同クラブのスポーツ科学の知見では、大気汚染が認知能力を約10%低下させる「見えない敵」であることや、夜間の試合に向けて移動バスの中で選手にブルーライトを浴びせ、体内時計(概日リズム)を調整するなどの徹底した対策が行われている。
物流業界で持ち込まれるのが、労働環境の最適化である。
物流業界の関係者は「倉庫も一つの生き物(オーガニズム)である」と語る通り、倉庫の作業員もアスリートと同様に疲労やストレスを抱え、それが蓄積すると判断力が鈍り、重大な事故につながる。
サッカーにおける「怪我をする前に身体のサインを見る」というアプローチを倉庫に応用し、システムが作業員の疲労の偏りを検知して「休憩の提案」を行うことで、労働環境を改善し事故を未然に防ぐことができる。
【Basara Innovation Loopに元プロサッカー選手の立場で話す岡崎慎司】
AI時代に岡崎慎司が語る「考えるメンタリティ」と「ベースメント」
ワールドカップに導入されたFIFA AI Proが示すように、ツールがどれほど進化しても、それをどう解釈し行動するかは人間に委ねられている。

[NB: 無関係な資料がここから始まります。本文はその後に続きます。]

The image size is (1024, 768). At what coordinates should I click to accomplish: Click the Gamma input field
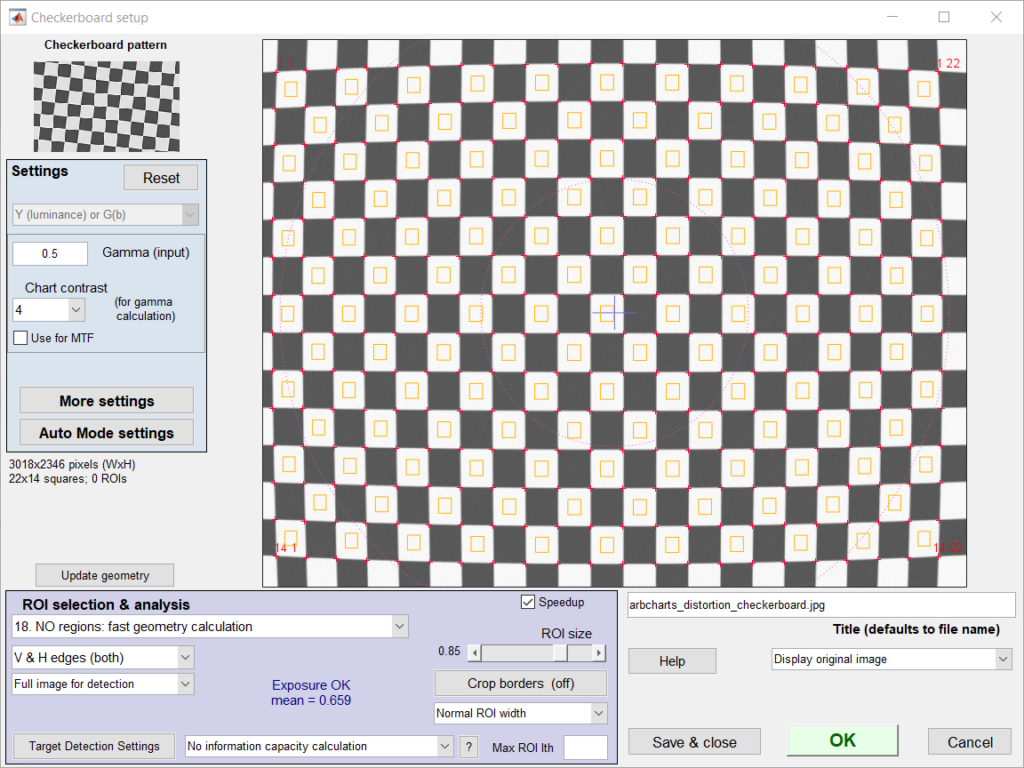50,253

どれほどAIが優れた予測を出しても、AI自身に「目標」や「モチベーション」は存在しない。岡崎慎司は、「AIから「この選手は休ませるべきだ」というアラートが出たとしても、それはスタッフの一人としての意見に過ぎず、最終的には対話を通じて本人の意志を加味し、人間の責任で決断を下さなければならない」と語っている。

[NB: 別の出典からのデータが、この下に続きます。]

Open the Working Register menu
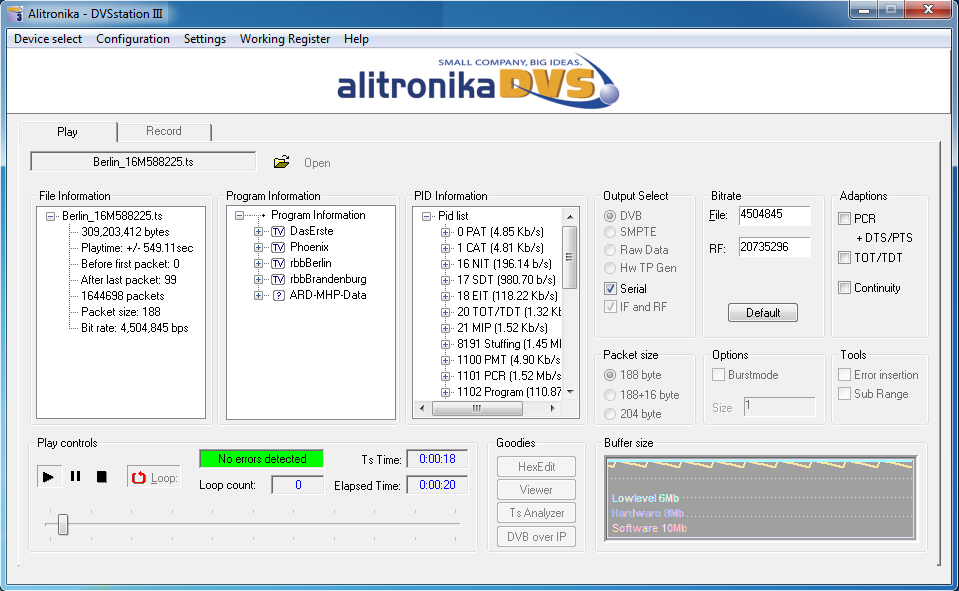The height and width of the screenshot is (591, 959). 285,39
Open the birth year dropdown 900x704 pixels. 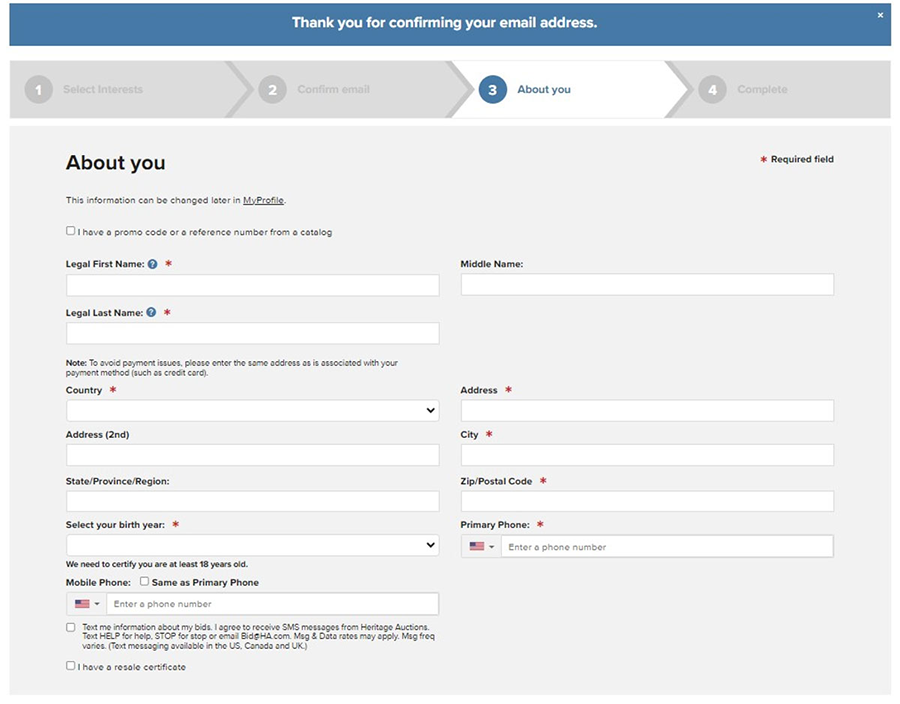click(x=252, y=545)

自身のキャリアを振り返り、「自分は決して足が速い選手ではなかったからこそ、どうやってディフェンダーの背後を突くか、常に『考えるメンタリティ』を持っていた」と語る。指導者となった彼が、データ以上に選手の動きで注視しているのが「リアクション(取り組み方)」だ。
「退屈な練習でも100%の力を出し切れるかという『姿勢』が何よりも重要です。失敗した時でも他人のせいにせず、自分自身に矢印を向ける姿勢こそが選手の成長を分ける」
テクノロジーがどれだけ進化しても、現場のシステム導入には反発が伴う。変革を推し進めるには、まずは変化に前向きな味方を見つけ、小さな成功を示して徐々に進歩していくことが大事だという。
岡崎慎司
「将来、岡崎慎司さんが監督を務める日本代表がワールドカップで優勝する、その夢が実現した時、バサラマインツを応援している人たちの喜びは計り知れないものになるでしょう」
鴻池忠嗣氏がそう熱を込めて語るように、両者の取り組みは単なるスポンサーという垣根を超えたものとなっている。サッカーと物流、この異業種が交差する「タクティカル・イノベーション」は、AIという強力な知性と、人間の泥臭いモチベーションが融合した、世界でも類を見ない挑戦を行っているのだ。